EXERCISE PROMPT: Copy exactly. Begin with the line that contains "方文昌娛樂 (1023, 2069)" and stop after the last line of the records.

Screenshot grounding data:
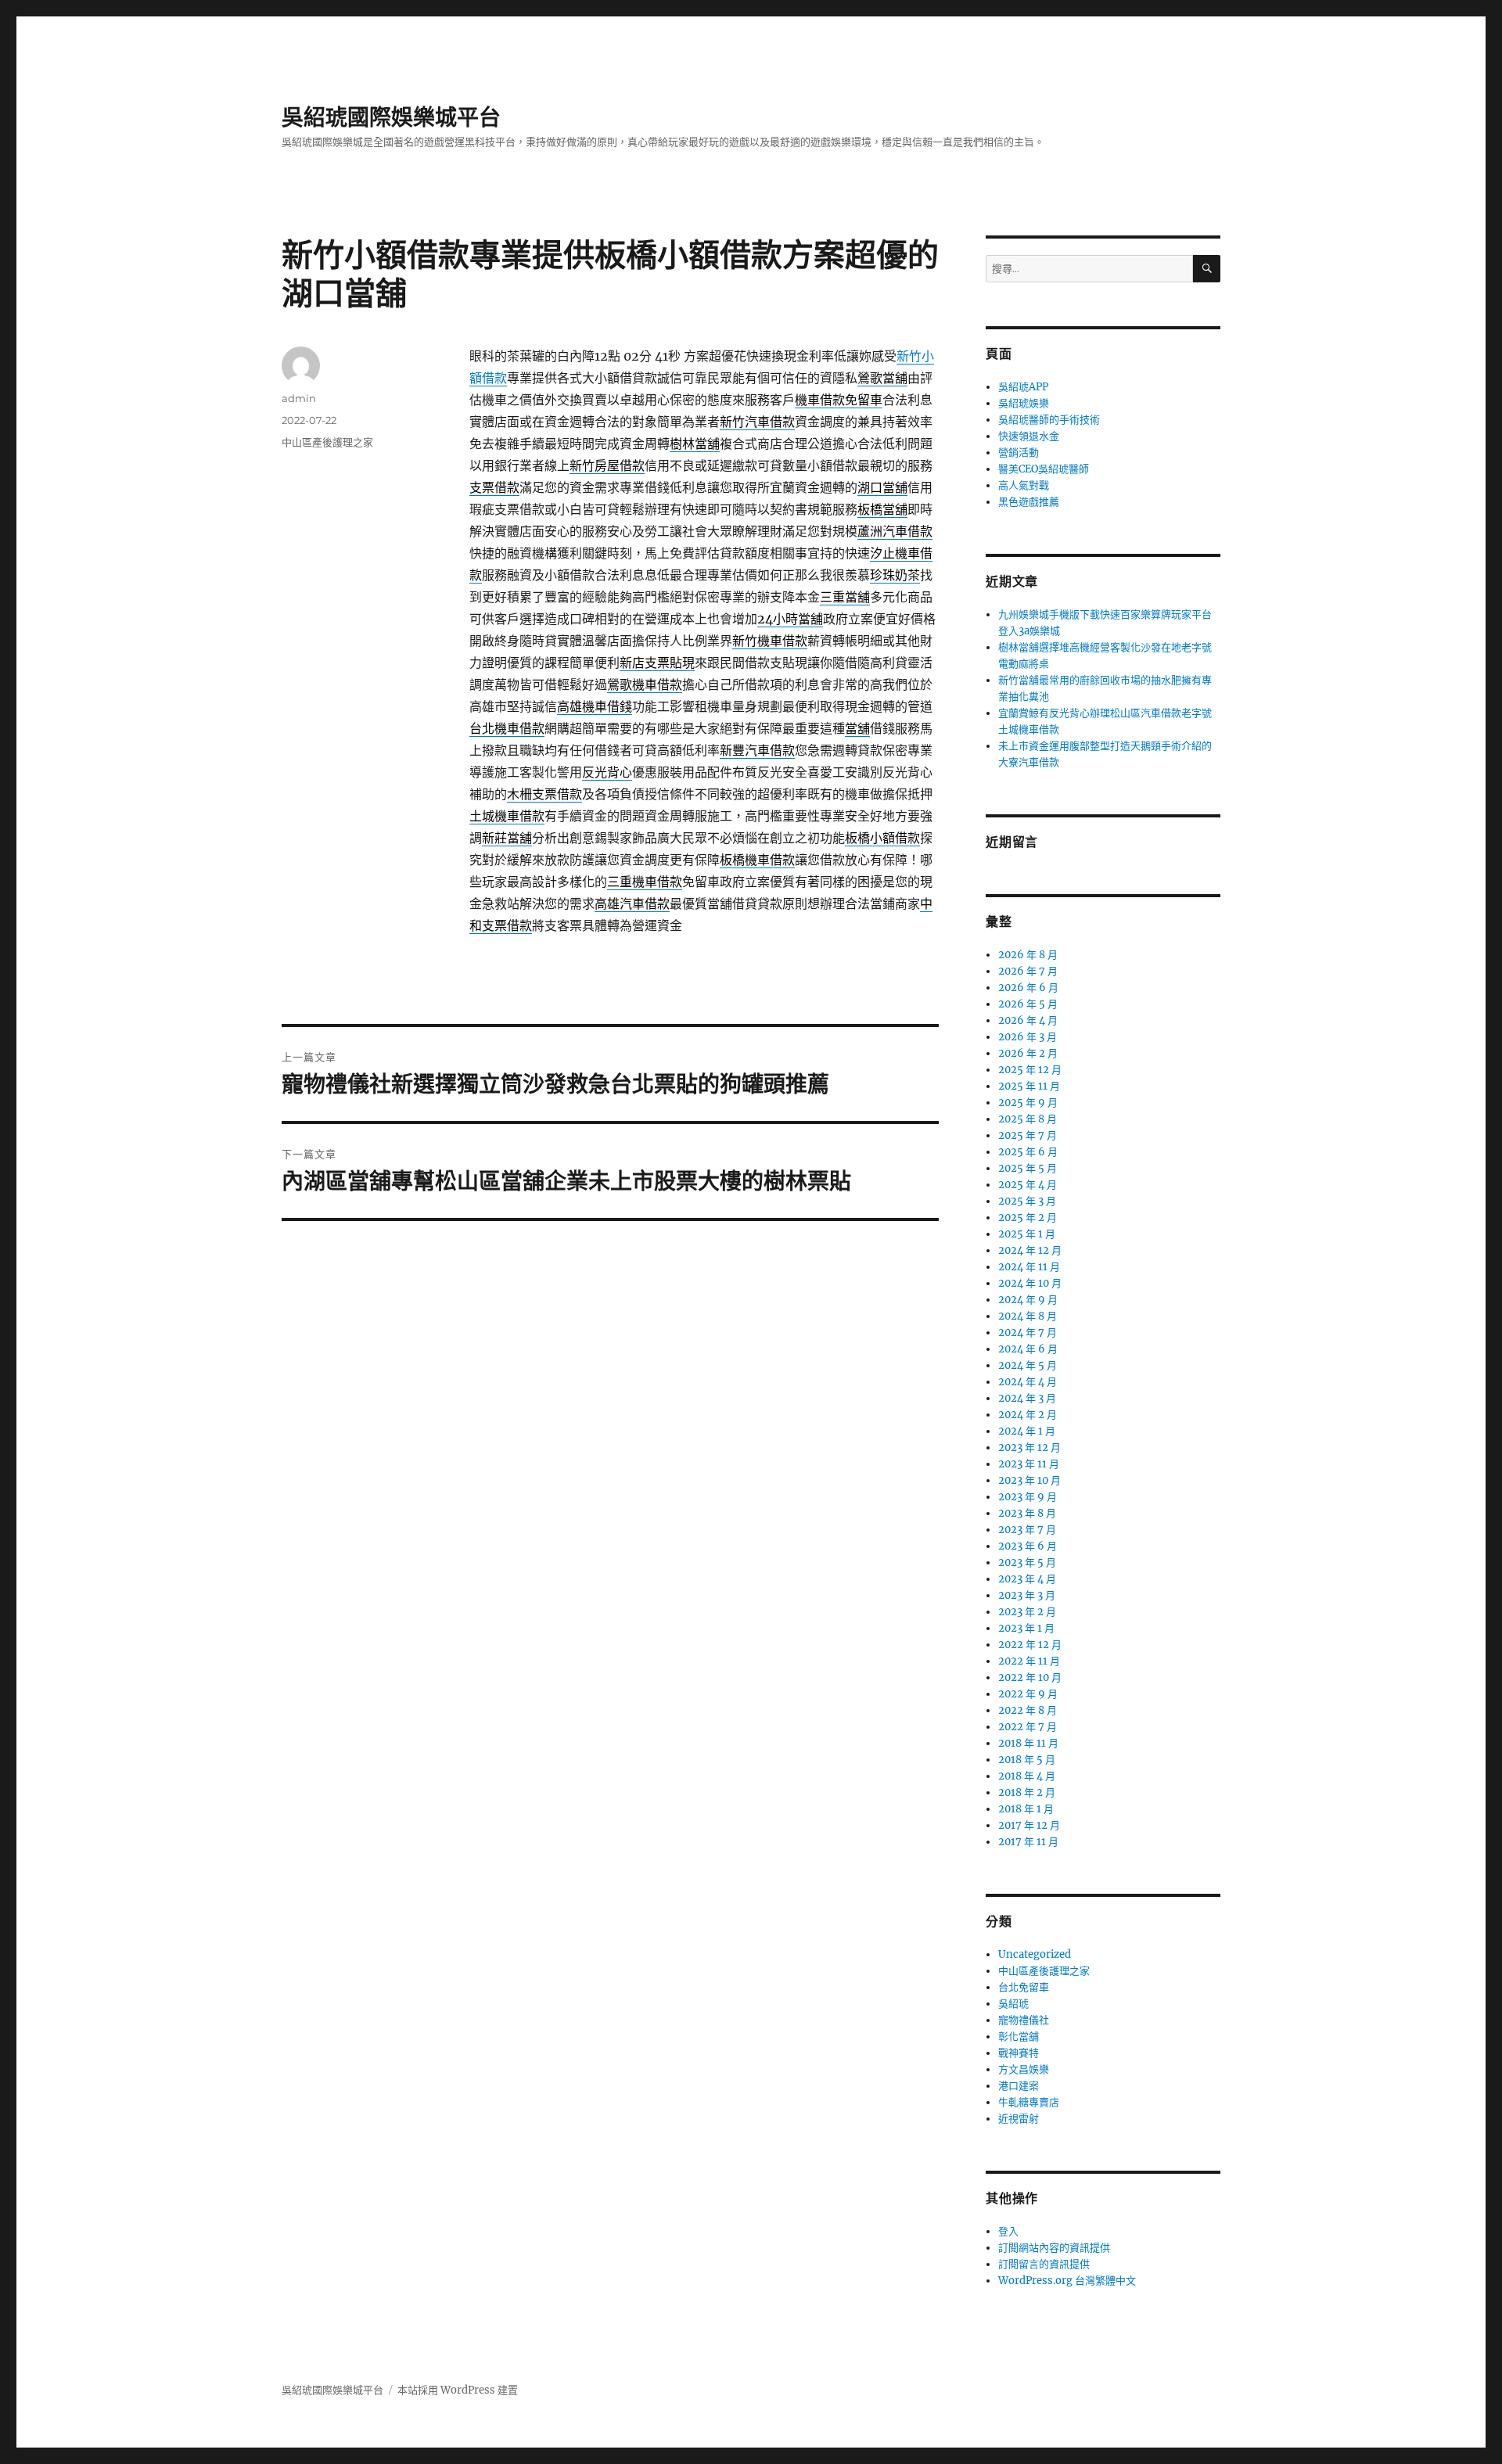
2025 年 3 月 (1027, 1201)
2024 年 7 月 (1027, 1332)
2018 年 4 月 (1026, 1776)
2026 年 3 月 (1027, 1036)
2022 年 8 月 (1027, 1710)
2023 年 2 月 (1027, 1611)
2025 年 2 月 (1027, 1217)
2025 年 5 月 (1027, 1168)
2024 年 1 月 (1026, 1431)
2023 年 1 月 (1026, 1628)
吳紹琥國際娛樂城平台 (391, 117)
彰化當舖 (1018, 2036)
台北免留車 (1023, 1987)
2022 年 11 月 (1029, 1661)
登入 (1008, 2231)
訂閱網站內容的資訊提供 (1054, 2247)
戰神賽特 (1018, 2053)
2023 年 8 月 (1027, 1513)
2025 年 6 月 (1028, 1151)
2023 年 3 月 (1026, 1595)
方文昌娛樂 (1023, 2069)
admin (299, 398)
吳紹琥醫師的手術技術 (1049, 419)
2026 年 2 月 (1028, 1053)
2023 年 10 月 (1029, 1480)
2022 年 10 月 (1030, 1677)
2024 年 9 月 (1028, 1299)
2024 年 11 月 (1029, 1266)
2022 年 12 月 (1030, 1644)
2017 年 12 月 (1029, 1825)
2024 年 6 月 (1028, 1349)
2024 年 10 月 (1030, 1283)
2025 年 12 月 (1030, 1069)
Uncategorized (1034, 1954)
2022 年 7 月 (1027, 1726)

EXERCISE SOLUTION:
方文昌娛樂 (1023, 2069)
admin (299, 398)
吳紹琥醫師的手術技術 (1049, 419)
2026 年 2 月 (1028, 1053)
2023 年 10 月 (1029, 1480)
2022 年 10 月 (1030, 1677)
2024 年 9 月 (1028, 1299)
2024 年 11 月 (1029, 1266)
2022 年 12 月 (1030, 1644)
2017 年 12 月 (1029, 1825)
2024 年 6 月 (1028, 1349)
2024 年 10 月 (1030, 1283)
2025 年 12 月 (1030, 1069)
Uncategorized (1034, 1954)
2022 年 7 月 (1027, 1726)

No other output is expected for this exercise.